* [Task statement] Would you please copy the part of the material below that opens with the line containing "Cum returnez (446, 2272)" and closes with the line containing "Intrebari frecvente (804, 2220)"? Copy it exactly, and only it.

Top of Provided records

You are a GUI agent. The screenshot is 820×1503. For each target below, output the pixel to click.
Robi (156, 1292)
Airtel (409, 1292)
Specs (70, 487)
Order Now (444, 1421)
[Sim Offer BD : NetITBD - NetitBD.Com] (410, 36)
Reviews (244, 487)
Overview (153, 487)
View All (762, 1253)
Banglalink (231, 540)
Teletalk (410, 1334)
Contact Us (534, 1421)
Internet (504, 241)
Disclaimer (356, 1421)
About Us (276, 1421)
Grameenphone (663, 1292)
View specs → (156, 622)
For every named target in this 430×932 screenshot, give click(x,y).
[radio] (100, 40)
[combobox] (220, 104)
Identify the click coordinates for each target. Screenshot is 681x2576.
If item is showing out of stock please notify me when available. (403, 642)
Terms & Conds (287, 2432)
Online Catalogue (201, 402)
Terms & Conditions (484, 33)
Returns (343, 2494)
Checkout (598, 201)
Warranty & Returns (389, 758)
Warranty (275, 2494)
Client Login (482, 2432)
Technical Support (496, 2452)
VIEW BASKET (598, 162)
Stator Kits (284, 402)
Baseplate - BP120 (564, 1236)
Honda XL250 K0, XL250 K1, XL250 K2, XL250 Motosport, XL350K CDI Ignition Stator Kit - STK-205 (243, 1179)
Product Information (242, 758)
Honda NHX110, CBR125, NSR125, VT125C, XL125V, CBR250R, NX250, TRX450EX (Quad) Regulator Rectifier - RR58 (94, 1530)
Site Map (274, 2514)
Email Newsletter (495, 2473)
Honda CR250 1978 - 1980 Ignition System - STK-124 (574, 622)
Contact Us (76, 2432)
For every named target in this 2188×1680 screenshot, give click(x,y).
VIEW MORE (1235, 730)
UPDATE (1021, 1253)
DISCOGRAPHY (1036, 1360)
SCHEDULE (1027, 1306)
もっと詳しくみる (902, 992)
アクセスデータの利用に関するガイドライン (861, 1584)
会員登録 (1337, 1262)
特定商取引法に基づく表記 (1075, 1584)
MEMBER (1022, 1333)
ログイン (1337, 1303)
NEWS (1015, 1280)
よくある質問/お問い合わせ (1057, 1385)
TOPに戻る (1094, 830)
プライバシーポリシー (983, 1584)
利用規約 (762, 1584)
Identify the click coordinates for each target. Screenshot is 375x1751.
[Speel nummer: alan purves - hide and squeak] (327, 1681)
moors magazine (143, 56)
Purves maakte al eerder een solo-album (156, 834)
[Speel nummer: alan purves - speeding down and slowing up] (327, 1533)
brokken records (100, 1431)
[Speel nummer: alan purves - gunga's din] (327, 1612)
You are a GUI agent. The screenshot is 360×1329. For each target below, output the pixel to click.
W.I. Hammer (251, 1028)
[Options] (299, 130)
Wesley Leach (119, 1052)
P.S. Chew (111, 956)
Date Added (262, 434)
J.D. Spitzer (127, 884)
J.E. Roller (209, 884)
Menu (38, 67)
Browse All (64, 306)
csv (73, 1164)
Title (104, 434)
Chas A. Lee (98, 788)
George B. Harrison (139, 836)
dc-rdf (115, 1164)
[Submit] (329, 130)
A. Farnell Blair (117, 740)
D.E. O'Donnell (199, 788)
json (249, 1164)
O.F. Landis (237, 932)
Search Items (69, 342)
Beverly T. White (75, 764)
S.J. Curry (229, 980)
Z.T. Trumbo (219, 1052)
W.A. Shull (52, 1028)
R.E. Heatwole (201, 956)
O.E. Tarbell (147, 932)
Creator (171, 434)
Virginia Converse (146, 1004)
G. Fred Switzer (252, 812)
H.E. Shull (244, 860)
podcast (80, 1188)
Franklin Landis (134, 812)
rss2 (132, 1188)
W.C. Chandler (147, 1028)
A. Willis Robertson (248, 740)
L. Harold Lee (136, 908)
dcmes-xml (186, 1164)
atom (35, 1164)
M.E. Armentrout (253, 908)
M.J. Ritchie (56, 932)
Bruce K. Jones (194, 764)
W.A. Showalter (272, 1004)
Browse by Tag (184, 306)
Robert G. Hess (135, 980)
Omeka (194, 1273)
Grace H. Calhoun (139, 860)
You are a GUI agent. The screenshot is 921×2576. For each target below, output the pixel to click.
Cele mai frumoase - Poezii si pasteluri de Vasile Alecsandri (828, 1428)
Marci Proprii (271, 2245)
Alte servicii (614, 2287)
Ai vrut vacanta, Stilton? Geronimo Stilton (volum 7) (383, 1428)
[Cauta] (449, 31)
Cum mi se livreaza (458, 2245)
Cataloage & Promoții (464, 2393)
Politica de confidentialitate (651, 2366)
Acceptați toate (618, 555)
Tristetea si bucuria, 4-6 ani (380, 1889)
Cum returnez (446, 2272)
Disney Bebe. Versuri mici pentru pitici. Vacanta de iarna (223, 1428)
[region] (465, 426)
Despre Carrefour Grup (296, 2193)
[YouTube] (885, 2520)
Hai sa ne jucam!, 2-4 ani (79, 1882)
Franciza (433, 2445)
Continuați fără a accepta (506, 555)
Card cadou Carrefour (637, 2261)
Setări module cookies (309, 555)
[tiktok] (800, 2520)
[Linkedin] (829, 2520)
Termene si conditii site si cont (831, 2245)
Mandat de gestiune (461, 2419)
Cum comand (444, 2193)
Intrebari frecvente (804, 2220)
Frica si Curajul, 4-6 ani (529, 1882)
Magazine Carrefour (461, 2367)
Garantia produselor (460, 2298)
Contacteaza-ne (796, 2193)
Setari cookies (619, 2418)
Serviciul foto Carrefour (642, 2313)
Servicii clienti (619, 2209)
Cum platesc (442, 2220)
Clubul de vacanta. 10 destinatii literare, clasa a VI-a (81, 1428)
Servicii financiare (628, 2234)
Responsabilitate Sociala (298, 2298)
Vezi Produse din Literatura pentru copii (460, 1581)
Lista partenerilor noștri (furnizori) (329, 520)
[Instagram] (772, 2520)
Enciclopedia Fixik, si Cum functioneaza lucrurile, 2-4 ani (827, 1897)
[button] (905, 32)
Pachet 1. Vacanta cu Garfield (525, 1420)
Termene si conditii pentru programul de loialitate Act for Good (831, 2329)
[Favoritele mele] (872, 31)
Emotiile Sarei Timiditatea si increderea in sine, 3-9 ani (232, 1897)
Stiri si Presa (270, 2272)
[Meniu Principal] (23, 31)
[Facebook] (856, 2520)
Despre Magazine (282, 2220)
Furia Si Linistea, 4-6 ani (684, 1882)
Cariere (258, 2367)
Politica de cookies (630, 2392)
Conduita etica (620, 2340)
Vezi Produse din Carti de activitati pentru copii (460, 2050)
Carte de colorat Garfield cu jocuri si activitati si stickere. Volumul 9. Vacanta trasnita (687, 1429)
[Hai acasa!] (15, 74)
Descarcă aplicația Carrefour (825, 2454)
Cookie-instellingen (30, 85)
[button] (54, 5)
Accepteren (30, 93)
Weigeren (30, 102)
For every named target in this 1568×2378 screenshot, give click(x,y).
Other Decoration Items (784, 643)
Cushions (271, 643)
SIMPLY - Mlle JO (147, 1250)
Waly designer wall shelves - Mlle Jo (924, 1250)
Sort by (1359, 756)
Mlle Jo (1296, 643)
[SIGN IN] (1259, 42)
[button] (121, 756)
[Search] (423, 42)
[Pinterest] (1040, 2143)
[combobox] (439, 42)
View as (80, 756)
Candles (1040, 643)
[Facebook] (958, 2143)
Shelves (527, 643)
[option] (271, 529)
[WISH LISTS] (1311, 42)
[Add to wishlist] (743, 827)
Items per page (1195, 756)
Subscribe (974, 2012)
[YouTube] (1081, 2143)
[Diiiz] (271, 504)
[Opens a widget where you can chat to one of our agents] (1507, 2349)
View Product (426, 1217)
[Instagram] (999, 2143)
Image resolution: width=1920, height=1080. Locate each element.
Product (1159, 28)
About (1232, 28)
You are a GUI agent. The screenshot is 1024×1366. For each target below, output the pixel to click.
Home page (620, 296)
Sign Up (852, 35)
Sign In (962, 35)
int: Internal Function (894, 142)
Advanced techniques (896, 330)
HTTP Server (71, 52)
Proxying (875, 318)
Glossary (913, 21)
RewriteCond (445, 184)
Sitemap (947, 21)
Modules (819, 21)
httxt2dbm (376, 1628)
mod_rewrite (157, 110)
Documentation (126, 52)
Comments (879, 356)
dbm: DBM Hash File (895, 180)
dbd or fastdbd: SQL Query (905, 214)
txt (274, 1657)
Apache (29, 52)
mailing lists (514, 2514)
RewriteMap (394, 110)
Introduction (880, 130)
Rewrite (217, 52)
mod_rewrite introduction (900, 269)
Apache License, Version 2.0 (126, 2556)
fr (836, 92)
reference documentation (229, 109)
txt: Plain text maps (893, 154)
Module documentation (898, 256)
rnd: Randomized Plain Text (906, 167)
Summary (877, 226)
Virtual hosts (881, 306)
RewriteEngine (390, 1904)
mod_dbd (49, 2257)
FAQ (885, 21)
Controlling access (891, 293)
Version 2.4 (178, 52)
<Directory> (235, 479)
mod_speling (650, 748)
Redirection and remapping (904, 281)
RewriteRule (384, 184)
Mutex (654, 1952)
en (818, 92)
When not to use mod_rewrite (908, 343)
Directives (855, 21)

Bottom of Provided records

* [Result of the task]
Cum returnez (446, 2272)
Disney Bebe. Versuri mici pentru pitici. Vacanta de iarna (223, 1428)
[region] (465, 426)
Despre Carrefour Grup (296, 2193)
[YouTube] (885, 2520)
Hai sa ne jucam!, 2-4 ani (79, 1882)
Franciza (433, 2445)
Continuați fără a accepta (506, 555)
Card cadou Carrefour (637, 2261)
Setări module cookies (309, 555)
[tiktok] (800, 2520)
[Linkedin] (829, 2520)
Termene si conditii site si cont (831, 2245)
Mandat de gestiune (461, 2419)
Cum comand (444, 2193)
Intrebari frecvente (804, 2220)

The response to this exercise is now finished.